Interpreting units in formulas | Mathematics I | High School Math | Khan Academy
Consider the formula P is equal to W / T where P represents power, W represents the work and has units of joules. Joules can be expressed as kilogram times meter squared per second squared, and T represents time and has units of seconds.
When you get to physics class, you'll get very familiar with things like joules, which can be represented as kilogram times meters per second squared, and things like power. But here we're going to learn to manipulate these units so that they make sense.
So it says to select an appropriate measurement unit for power. What we've seen multiple times in our mathematical careers is that, on a certain level, you can manipulate units in a lot of the same ways that you would manipulate variables or numbers.
So, if power is equal to work divided by time, we could also say that the units for power are going to be the units for work divided by the units for time.
The units for work right over here is joules. So we could write it's going to be joules per... and then the unit for time is seconds. So you might want to say it's joules per second. But we don't see joules per second as a choice here, so we probably want to expand out joules as being kilogram meter squared per second squared.
So let's do that. This is going to be equal to joules. We can rewrite joules as kilogram times meter squared over second squared, and we're going to divide all of that by seconds.
And so what's that going to be? Well, we could rewrite this. This is going to be kilograms... and I'm intentionally trying not to skip any steps. Kilograms times meter squared per second squared, and dividing by seconds is the same thing as multiplying by 1/seconds, so times 1 over seconds.

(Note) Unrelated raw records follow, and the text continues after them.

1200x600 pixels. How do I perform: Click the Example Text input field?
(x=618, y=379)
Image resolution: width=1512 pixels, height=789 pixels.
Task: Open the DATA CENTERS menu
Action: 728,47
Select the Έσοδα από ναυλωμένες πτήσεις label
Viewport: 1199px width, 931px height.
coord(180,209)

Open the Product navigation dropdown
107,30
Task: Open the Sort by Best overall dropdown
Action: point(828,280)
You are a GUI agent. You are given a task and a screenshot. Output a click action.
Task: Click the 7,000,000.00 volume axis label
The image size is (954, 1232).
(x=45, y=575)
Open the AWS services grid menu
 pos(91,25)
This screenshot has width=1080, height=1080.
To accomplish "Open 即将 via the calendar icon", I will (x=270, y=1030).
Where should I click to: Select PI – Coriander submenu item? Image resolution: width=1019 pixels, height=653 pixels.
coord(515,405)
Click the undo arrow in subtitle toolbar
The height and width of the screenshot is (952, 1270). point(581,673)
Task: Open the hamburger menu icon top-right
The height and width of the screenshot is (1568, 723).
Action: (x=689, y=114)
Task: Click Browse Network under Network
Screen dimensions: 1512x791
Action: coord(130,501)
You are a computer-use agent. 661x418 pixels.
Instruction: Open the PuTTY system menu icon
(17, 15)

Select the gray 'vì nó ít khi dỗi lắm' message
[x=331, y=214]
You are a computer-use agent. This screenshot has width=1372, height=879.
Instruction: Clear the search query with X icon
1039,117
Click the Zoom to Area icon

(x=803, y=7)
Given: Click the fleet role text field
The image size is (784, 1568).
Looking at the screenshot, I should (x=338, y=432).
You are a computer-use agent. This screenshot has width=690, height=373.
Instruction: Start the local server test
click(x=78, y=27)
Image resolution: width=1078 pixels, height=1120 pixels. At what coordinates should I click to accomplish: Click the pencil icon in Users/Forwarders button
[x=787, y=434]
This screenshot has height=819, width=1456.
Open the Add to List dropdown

If we treat these units the way that we might treat things like variables, this would be equal to, in the numerator, we would have kilogram times meter squared or kilogram times square meters.
In the denominator, you have seconds. You have seconds to the third power. So a unit for power, one way to express the units for power, could be kilogram meter squared per second cubed. And we see that this is this first choice: kilogram meter squared per second cubed.